ГЛАВА 4. Странный пожар
Адрес деда Поликарпова Симаков раздобыл по случаю, когда лет десять назад в очередной раз накатило неодолимое желание взяться за колодец. Помнится, он тогда загорелся всерьёз и даже сварил металлическую опалубку для изготовления бетонных колец…
Но желание быстро отступило под натиском неотложных дел и колодец так и остался в проекте. Адресочек же деда-лозоходца, правда, сохранился.

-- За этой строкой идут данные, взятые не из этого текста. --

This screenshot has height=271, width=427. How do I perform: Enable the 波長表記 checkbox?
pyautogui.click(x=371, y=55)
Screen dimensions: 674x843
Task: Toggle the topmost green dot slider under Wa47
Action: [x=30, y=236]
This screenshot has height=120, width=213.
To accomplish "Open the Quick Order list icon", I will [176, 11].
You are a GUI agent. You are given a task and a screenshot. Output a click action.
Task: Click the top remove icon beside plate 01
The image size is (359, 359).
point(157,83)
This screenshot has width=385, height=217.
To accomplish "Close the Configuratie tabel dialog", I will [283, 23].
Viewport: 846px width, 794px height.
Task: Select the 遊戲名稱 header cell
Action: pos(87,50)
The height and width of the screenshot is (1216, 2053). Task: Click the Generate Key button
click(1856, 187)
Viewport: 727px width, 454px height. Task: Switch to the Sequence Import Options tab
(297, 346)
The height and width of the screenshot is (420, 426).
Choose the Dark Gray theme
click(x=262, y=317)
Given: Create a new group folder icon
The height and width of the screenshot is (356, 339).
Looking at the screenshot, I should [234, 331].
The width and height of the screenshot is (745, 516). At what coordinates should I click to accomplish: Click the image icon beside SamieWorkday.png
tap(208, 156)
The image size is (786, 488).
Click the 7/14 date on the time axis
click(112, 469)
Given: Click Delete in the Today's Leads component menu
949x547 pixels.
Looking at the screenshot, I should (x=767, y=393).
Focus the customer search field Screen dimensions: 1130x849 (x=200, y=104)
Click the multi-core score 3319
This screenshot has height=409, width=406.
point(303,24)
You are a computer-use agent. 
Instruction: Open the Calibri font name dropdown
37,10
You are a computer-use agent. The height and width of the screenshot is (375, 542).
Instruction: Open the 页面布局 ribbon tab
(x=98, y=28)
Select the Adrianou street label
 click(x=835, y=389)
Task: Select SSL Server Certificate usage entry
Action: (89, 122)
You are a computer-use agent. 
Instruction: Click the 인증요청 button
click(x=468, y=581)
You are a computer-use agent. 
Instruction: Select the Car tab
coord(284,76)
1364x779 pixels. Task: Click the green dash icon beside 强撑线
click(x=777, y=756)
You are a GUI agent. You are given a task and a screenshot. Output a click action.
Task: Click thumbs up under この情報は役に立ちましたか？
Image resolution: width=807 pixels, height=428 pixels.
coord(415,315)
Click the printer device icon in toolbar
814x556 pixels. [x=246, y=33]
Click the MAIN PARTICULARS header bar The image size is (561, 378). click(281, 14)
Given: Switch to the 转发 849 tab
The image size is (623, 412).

Он уже и не помнил, кто ему его тогда дал.
"Не напрасно ли еду? " — изводил себя сомнениями Симаков, упавший духом после трагедии с Антоном, — Жив ли ещё дед Матвей? Сколько ему сейчас? Годков за семьдесят?
Он выжимал из "Урала" всё, на что тот был способен. Раньше по "большаку" с рёвом проносились грузовики и автобусы, малолитражки и мотоциклы. А ныне по трассе хоть в футбол гоняй, машин мало и проезжают они довольно редко. Словно все шофера в радиусе ста километров внезапно вымерли от эпидемии чумы. Жизнь в Зубце и Ржевске вроде как замерла на месте. Не до строек века теперь и не до праздников. Народ в глубинке боролся за выживание в новых экономических условиях…
По сторонам пустынного шоссе простирались поля и леса, сказочный рельеф местности то и дело радовал глаз приятными пейзажами. Возвышешенности плавно сменялись красочными низменностями, изрезанными во всех направлениях многочисленными ручьями и речушками. Смотришь на эту отраду и душа радуется.
Одно только беспокоило — встречные деревушки на десяток-другой дворов, в большинстве своём стояли брошенные жителями. Почти все избы, предоставленные самим себе, с годами ветшали и рассыпались по брёвнышку.
Разор и запустение!
Тоска и тревога охватывали Симакова, когда он в очередной раз проезжал мимо таких вот неутешительных сельских развалин.
"Что ждёт нас завтра, если сегодня вон что твориться? " — вопрошал он сам себя и не находил ответа…
…Деревянно-кирпичная Нижняя Верея с пяти тысячным населением была в основном двух-трёх этажной. Выше городских зданий самоуправления возвышались только беленькие аккуратненькие церквушки с позолоченными маковками куполов, которые венчали восьмиконечные кресты, да два велико лепных собора, внушающих прихожанам законную гордость за свой красивый и неповторимый городок.